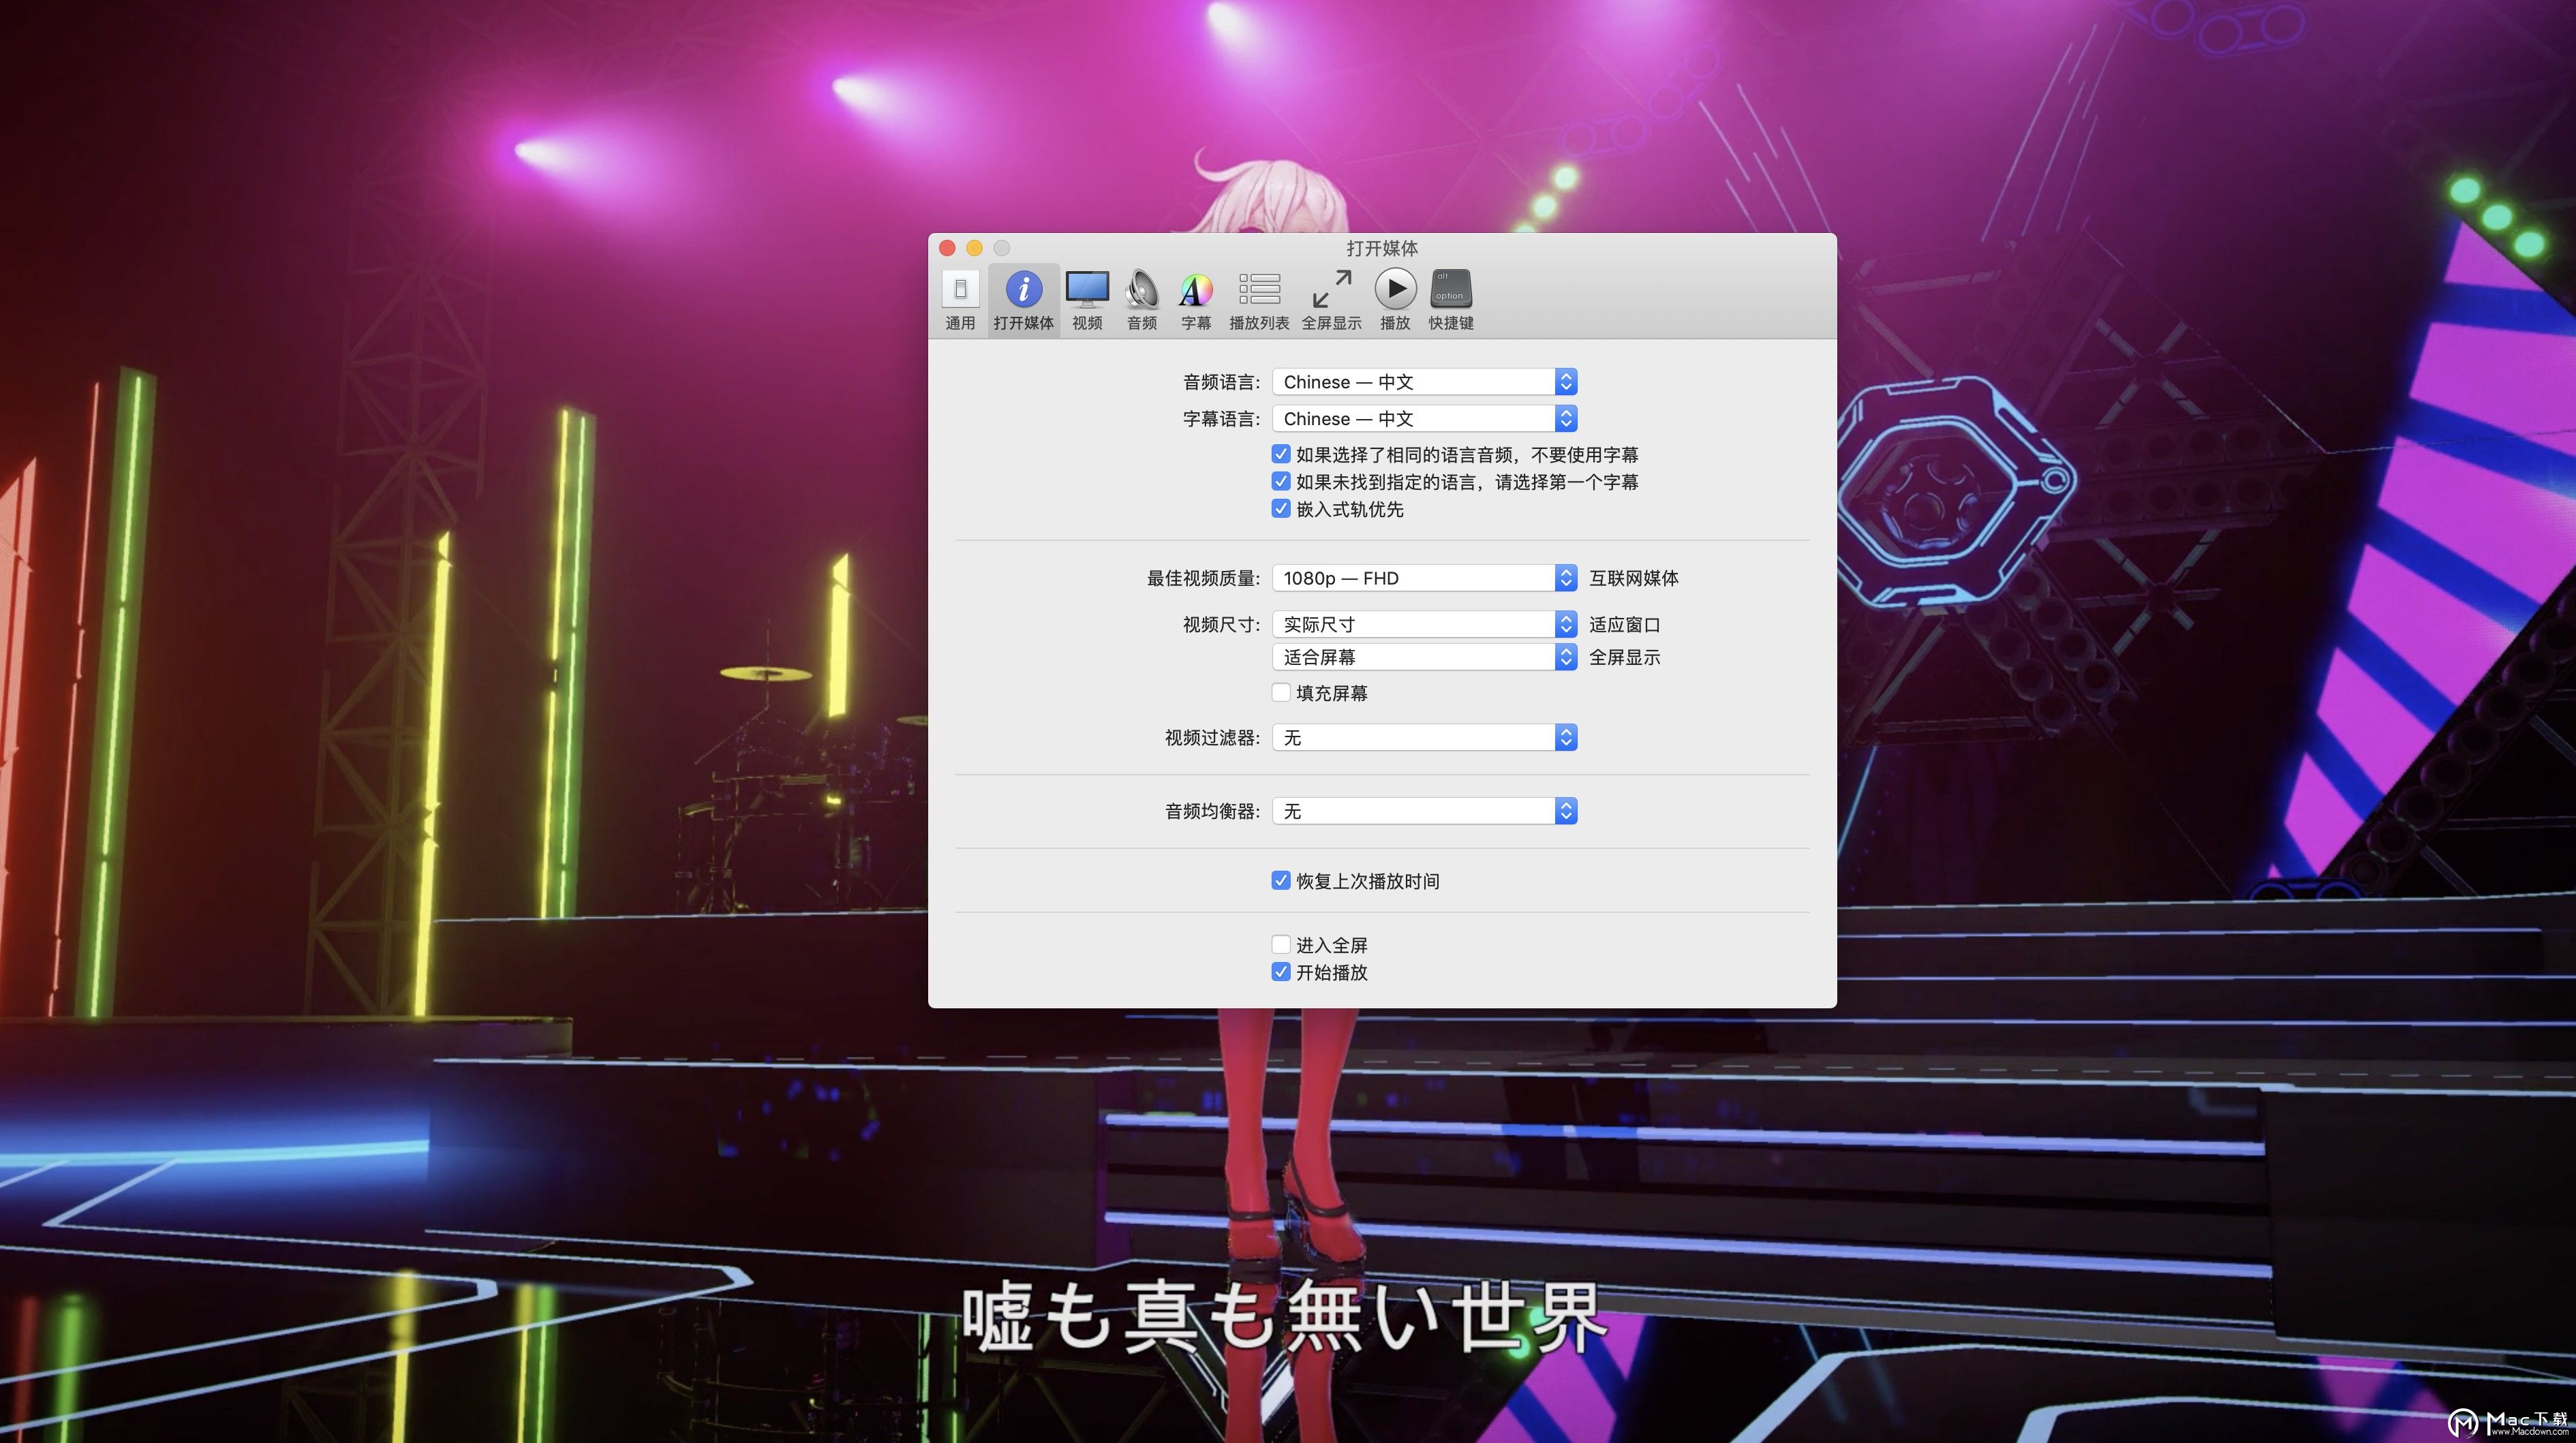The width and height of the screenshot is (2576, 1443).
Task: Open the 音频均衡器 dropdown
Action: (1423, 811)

::::::

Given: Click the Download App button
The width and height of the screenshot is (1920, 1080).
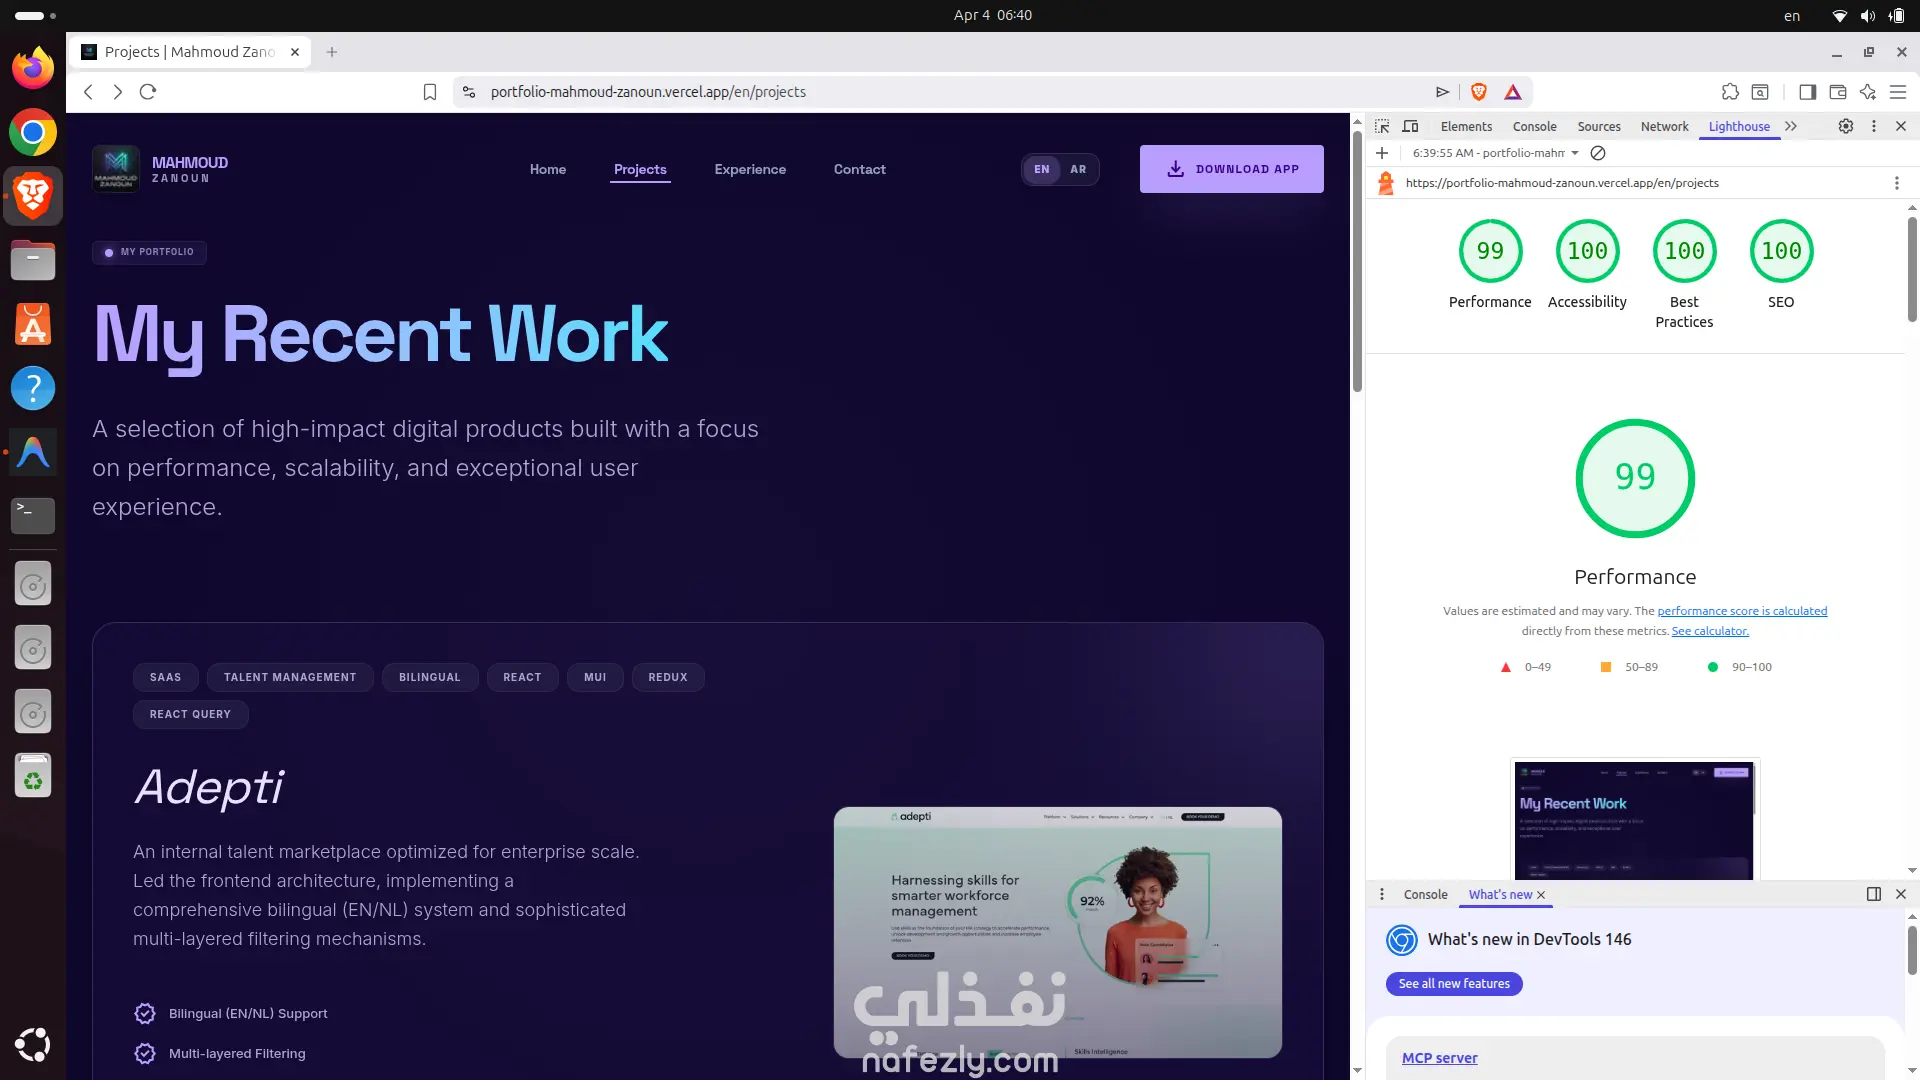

::::::

YOUR GOAL: Beginning with the line holding "Given: Click the Download App button" and ending with the line holding "The width and height of the screenshot is (1920, 1080).", write out the stretch of material above exactly; add no further lines.

EXERCISE SOLUTION:
Given: Click the Download App button
The width and height of the screenshot is (1920, 1080).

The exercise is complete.